Exercise.
Can you restate the lines of the entries below, word for word, from the first one through the line that includes "The image size is (983, 515)."?

Information supplied.
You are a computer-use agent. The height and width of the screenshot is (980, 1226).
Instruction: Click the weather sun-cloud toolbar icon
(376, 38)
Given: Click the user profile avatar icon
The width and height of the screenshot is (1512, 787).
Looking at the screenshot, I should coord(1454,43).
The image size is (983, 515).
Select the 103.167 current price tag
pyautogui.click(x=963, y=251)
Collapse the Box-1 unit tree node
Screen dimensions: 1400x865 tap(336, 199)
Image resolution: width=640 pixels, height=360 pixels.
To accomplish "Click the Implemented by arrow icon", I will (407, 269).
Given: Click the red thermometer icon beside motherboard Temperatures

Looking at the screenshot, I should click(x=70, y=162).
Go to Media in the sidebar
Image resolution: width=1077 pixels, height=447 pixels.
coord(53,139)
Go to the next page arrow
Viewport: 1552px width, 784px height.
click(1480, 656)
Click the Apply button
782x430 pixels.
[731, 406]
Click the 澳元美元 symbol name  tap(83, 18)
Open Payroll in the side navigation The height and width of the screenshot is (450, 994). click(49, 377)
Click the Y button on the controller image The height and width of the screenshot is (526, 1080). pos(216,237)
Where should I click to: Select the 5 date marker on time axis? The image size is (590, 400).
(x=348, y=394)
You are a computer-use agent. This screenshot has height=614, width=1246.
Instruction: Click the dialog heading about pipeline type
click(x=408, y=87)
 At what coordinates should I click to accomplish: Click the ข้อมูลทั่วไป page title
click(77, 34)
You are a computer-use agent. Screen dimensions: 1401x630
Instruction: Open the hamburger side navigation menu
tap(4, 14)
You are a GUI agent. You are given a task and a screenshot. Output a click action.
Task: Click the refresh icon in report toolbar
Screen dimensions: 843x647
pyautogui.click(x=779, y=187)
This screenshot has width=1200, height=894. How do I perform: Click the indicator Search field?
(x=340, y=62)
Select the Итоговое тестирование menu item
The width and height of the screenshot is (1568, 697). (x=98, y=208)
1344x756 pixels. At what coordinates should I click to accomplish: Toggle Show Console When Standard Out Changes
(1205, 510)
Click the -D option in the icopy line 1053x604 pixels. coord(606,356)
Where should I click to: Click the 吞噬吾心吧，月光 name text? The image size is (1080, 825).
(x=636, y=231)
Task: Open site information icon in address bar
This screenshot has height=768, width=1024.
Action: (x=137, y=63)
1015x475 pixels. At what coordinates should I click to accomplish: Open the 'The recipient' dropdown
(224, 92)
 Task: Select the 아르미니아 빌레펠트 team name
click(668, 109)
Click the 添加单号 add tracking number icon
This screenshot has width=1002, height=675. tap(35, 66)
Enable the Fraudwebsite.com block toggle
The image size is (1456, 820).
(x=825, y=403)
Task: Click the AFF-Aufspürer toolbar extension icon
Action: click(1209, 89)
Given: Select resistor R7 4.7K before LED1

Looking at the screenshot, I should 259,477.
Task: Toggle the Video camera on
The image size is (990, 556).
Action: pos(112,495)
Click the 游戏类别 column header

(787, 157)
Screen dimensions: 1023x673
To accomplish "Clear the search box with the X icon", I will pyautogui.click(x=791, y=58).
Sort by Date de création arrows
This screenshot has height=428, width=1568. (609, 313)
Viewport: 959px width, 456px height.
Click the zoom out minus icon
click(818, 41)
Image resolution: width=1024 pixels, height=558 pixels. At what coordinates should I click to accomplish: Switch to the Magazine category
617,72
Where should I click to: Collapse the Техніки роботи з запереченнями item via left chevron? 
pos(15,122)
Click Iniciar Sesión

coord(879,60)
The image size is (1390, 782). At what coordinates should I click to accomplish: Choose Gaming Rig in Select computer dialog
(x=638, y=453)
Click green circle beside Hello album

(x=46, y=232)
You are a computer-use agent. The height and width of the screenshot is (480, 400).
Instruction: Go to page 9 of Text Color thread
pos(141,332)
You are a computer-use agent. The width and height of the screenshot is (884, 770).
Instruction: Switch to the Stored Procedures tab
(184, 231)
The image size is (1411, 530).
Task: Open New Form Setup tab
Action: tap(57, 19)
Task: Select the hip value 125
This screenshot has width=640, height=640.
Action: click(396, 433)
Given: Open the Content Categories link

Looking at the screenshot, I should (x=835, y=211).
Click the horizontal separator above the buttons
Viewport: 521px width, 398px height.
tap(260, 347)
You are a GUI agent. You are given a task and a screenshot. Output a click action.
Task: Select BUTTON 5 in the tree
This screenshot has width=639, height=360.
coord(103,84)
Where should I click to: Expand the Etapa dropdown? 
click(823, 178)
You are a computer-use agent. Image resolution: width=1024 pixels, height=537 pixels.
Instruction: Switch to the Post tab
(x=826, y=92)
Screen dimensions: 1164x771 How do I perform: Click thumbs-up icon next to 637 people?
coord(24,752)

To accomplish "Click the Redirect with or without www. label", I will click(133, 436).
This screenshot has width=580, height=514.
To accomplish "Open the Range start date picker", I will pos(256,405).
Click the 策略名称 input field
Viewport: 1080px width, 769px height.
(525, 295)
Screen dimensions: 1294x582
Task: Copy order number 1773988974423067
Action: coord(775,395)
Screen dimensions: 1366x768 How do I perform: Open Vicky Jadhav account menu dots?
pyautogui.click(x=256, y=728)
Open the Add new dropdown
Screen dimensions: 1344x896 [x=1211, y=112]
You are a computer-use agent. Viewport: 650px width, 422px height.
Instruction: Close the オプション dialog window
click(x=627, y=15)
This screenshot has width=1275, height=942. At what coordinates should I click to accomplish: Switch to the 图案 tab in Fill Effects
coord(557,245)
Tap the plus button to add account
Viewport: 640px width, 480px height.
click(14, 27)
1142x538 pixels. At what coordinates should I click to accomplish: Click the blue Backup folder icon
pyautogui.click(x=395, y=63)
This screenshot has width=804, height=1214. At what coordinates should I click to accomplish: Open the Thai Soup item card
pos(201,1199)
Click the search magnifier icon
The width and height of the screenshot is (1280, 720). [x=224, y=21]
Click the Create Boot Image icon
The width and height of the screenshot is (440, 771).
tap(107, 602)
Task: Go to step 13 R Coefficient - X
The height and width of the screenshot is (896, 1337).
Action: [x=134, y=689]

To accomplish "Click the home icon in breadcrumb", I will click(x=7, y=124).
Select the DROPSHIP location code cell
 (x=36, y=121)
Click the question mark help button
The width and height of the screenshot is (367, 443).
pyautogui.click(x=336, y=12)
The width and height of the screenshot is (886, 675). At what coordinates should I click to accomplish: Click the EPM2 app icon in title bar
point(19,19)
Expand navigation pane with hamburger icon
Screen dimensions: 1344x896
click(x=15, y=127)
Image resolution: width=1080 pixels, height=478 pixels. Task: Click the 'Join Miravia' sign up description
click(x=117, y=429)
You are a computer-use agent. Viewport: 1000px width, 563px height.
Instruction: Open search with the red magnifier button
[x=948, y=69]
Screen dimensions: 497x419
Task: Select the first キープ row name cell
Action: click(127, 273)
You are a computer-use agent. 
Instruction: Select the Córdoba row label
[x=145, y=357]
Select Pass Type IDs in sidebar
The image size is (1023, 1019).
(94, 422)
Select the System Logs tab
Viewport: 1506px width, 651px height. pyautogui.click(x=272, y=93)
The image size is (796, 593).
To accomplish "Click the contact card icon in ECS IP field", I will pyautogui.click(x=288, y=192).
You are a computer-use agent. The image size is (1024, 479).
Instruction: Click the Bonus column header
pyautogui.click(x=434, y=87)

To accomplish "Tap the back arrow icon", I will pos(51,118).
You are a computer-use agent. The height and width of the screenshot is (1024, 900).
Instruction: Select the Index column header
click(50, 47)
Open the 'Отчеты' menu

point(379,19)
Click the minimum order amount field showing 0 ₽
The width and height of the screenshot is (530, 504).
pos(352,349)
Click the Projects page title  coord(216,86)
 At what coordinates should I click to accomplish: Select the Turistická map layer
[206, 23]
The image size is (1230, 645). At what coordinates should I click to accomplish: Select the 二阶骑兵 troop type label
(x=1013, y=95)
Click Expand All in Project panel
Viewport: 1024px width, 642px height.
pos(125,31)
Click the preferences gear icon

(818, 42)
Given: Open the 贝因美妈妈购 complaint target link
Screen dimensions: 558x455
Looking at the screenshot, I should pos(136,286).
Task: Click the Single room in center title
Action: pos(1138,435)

Response.
You are a computer-use agent. The height and width of the screenshot is (980, 1226).
Instruction: Click the weather sun-cloud toolbar icon
(376, 38)
Given: Click the user profile avatar icon
The width and height of the screenshot is (1512, 787).
Looking at the screenshot, I should coord(1454,43).
The image size is (983, 515).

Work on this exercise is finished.